───── Data for this task

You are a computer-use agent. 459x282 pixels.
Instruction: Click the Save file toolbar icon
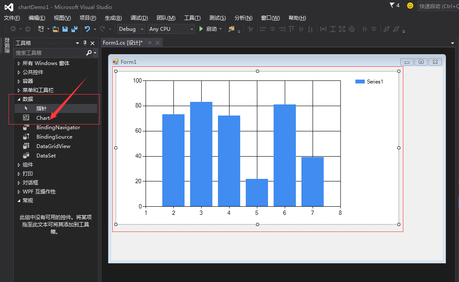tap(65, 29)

──────────
───── Data for this task

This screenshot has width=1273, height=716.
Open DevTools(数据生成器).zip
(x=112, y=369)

──────────

▶ **What the exercise asks**:
Return the stretch from the line containing "You are a computer-use agent. 459x282 pixels." through the line containing "tap(65, 29)", word for word and with both of those lines included. Leave the pictures out.

▶ **Written reply**:
You are a computer-use agent. 459x282 pixels.
Instruction: Click the Save file toolbar icon
tap(65, 29)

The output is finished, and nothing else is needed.